### WHAT THE EXERCISE ASKS
Repeat exactly the lines that run from the one containing "You are a computer-use" to the end of the data, and leave out all others.

[Stored data entries]

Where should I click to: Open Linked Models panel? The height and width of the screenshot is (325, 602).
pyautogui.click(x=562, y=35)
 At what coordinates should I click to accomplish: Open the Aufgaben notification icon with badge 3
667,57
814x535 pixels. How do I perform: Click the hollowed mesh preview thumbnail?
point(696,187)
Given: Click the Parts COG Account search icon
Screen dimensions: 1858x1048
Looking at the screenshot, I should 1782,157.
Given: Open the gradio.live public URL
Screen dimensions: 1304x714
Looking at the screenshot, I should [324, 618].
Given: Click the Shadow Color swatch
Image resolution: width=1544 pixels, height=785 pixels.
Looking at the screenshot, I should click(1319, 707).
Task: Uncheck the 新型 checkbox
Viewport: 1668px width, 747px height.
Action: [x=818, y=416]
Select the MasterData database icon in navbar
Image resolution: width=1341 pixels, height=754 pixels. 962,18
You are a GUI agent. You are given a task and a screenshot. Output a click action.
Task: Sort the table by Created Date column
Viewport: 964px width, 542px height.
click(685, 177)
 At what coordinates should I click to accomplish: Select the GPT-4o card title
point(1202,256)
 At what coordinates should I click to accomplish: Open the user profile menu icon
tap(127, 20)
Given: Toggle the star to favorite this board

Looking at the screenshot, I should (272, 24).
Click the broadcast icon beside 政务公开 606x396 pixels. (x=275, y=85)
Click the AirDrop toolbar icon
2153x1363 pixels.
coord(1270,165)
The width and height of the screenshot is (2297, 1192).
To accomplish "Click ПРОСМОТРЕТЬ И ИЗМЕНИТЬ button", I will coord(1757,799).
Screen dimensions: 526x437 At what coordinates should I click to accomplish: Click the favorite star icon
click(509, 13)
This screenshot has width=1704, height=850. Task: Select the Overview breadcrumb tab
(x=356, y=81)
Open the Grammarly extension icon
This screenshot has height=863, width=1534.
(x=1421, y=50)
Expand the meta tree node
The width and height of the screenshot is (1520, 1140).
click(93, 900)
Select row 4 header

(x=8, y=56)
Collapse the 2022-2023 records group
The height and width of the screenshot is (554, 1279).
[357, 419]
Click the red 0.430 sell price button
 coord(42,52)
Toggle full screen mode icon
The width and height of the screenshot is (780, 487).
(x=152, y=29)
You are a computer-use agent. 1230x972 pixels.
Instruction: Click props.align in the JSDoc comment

### ANSWER TO THE EXERCISE
You are a computer-use agent. 1230x972 pixels.
Instruction: Click props.align in the JSDoc comment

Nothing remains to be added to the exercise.